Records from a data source
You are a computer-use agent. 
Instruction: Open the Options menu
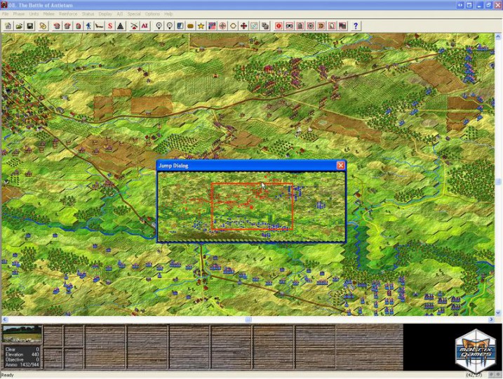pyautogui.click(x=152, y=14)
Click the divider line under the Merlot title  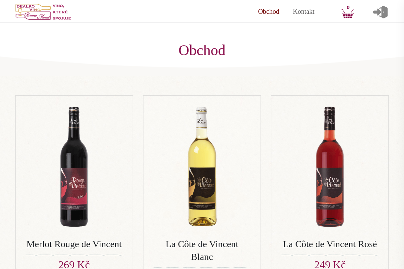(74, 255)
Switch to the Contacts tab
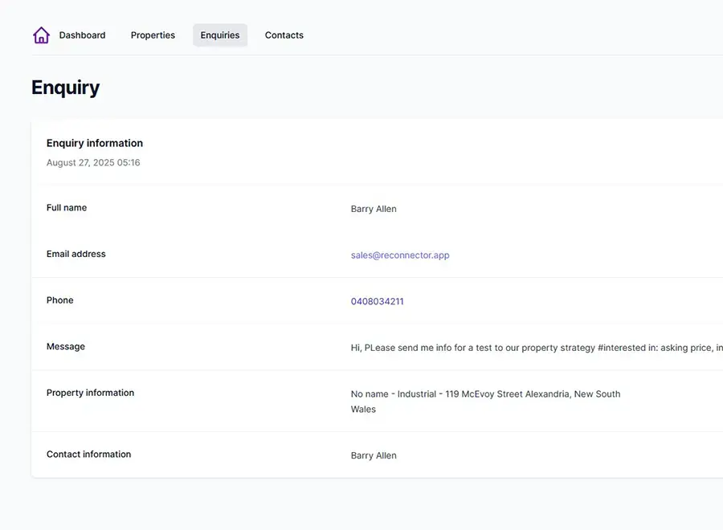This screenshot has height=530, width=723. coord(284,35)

==

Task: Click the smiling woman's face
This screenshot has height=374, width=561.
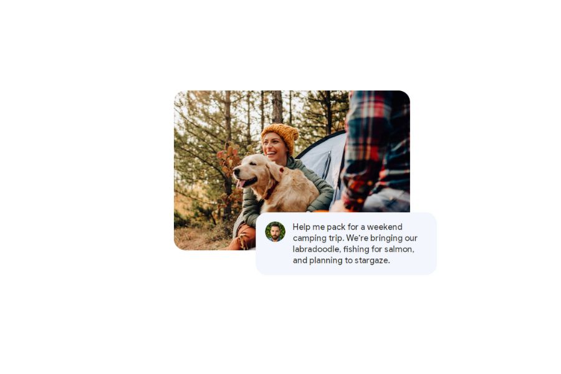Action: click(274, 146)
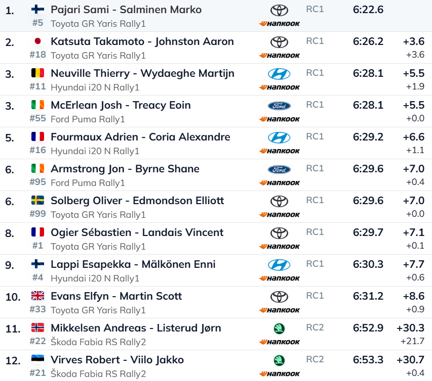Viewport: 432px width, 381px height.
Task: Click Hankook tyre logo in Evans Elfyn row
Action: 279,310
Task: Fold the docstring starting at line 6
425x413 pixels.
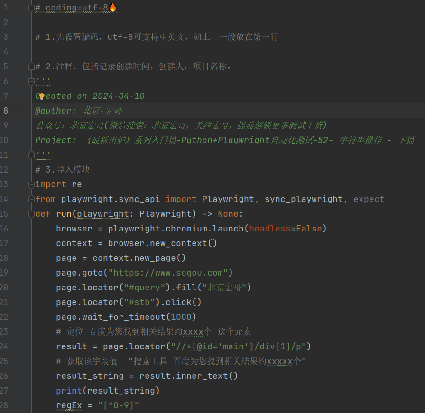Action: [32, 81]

---

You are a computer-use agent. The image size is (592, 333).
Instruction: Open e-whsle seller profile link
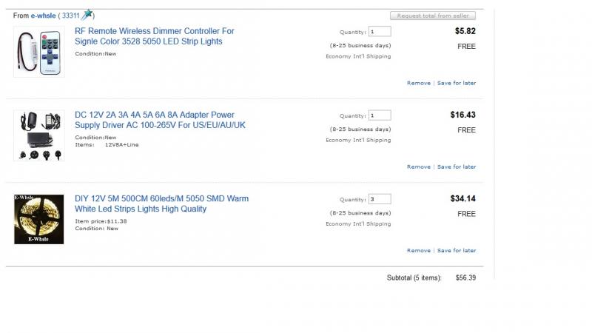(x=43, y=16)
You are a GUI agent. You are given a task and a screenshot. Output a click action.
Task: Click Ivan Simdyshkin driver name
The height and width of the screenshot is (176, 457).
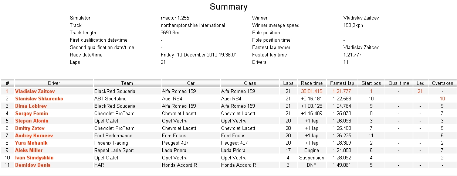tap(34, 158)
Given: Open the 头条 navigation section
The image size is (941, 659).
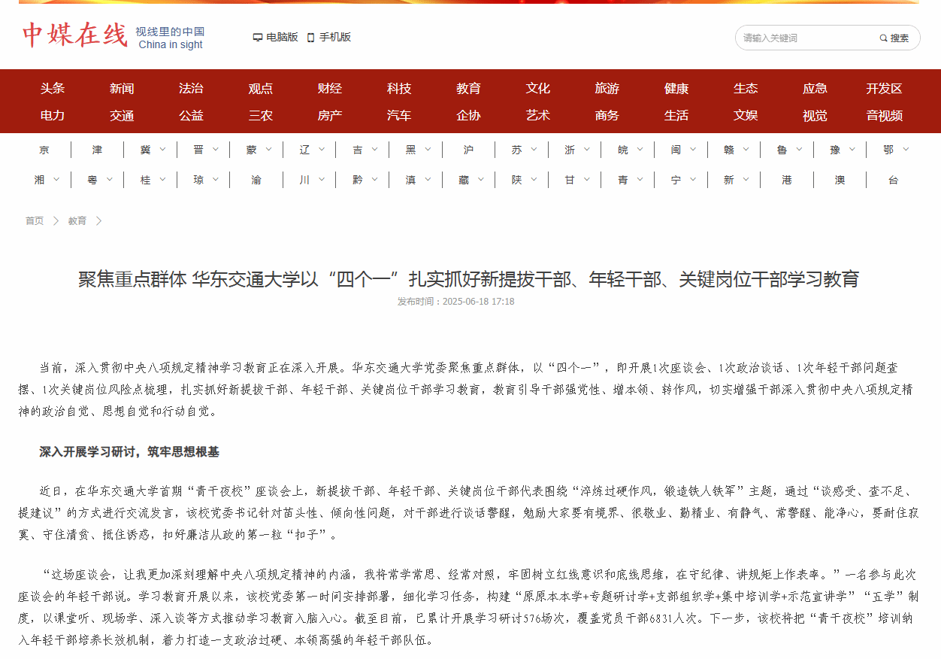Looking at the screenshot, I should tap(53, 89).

→ **TO DO**
Some lines in the records may hold "computer"; state how many do, and give no more than that number.

→ **EXERCISE ANSWER**
2